Written throughout lockdown in 2020, this symphonic-film-essay explores a female experience of lockdown, motherhood, production and nature – the marks we leave on others and the earth around us through either our care or neglect. The film is now publicly available to watch via www.sohohouse.com.

Spring sometimes rises in me too, inspired by Hardie’s own biography and the events of Summer 2020, explores the “marks” our mothers’ love and voice leaves on “us.” She interrogates the resonance of mother’s voice in the child, its echoes and imprints: what is lost from one generation to another; what remains; and what, when cultivated, grows. Metaphors for motherhood abound, the potential of which a thirty-something year old woman felt slowly slipping away from her over Summer 2020.

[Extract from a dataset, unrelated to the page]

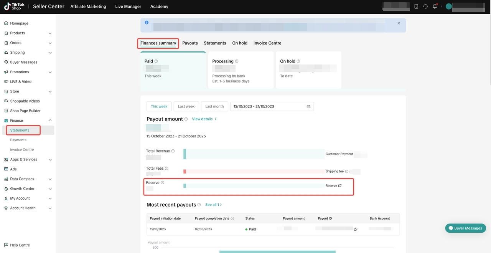Expand the Products sidebar menu

click(50, 33)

Spring sometimes rises in me too is a duet across time incorporating a practice tape of Hardie’s mother – who trained as a professional opera singer – recorded before the artist was born. This symphonic-video-essay will chart the distance between their songs, the distance of a life in all its dreams and disappointments: a result of their female symbiotic co-creation across generations. It is an ode to the unrealised dreams of mothers who have enabled their daughters’ through their care, and the cyclic nature of reproduction, and destiny perhaps, bringing her song full circle for audiences in 2021.

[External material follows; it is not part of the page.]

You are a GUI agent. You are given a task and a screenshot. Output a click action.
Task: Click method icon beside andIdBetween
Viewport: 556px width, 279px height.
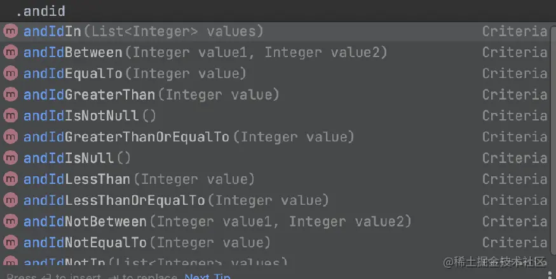click(x=10, y=52)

In the words of the artist;

“I make art so others feel less alone when they experience it and I hope that by including both my own personal truth alongside in-depth research across disciplines I cut to the root of some concerns that people experience, and perhaps shine some light on those by looking at them through an artistic lens. These include: issues of declining fertility, loneliness, longing, desire, as well as ideas around making, and wider socio-political issues concerning inequality as a human being witnessing injustice in the world (even as I recognise my own oftentimes privilege).”

The title of the film is taken from a line in Zadie Smith’s publication Intimations: Six Essays (also written throughout lockdown 2020), in which the writer discusses the notions of her initial vehement resistance but inevitable submission to nature, and the transformative vision of creators. Within Spring sometimes rises in me too, Hardie considers the garden, the artist’s practice, and the human voice all as sites of productive creative delusion and potential.

This work continues the artist’s exploration of the voice as the locus for identity, desire and longing. It is pregnant with the hope that, via the transformative power of the human voice – a conduit for our care, creativity and love people can find common ground in a time of solitude.

The inaugural Soho House Art Prize was announced in June 2020 as a new global contemporary art prize to discover, recognise and support artistic talent. Created by Soho House and supported by Bombay Sapphire, the prize was judged by a highly respected international judging panel: Kate Bryan, Soho House Head of Collections; Maria Balshaw CBE, Director of Tate and Hebru Brantley, artist and Bombay Sapphire Creator.

An integral part of Soho House’s identity, the collection plays a key role in engaging with the creative community and features work by museum level artists such as Damien Hirst, Tracey Emin, Lee Kit, Yinka Shonibare CBE, Nan Goldin, Oscar Murillo, Elmgreen and Dragset, Tacita Dean, Rashid Johnson, Jenny Holzer, Lynette Yiadom- Boakye, Deborah Roberts and Ed Ruscha, alongside younger and more emerging talent.

Kate Bryan tells us;

“The first Soho House Art Prize was launched with Bombay Sapphire at a moment of great uncertainty across the world. We hoped it might provide a source of inspiration and support to artists at a difficult moment. We were delighted, moved and motivated by the incredible applications we received, especially those of the runners up and our fantastic winner Sarah Hardie. Pursuing creativity at all costs despite charting uncertain territory, Sarah has created something that speaks powerfully of the power of nature and love. Inviting the audience in through sound and movement, Sarah has conjured a personal and elegiac reflection on time and memory.”

The Soho House art collection is one of the largest private collections of its kind, with over 5000 art works on permanent display in Soho Houses across the globe.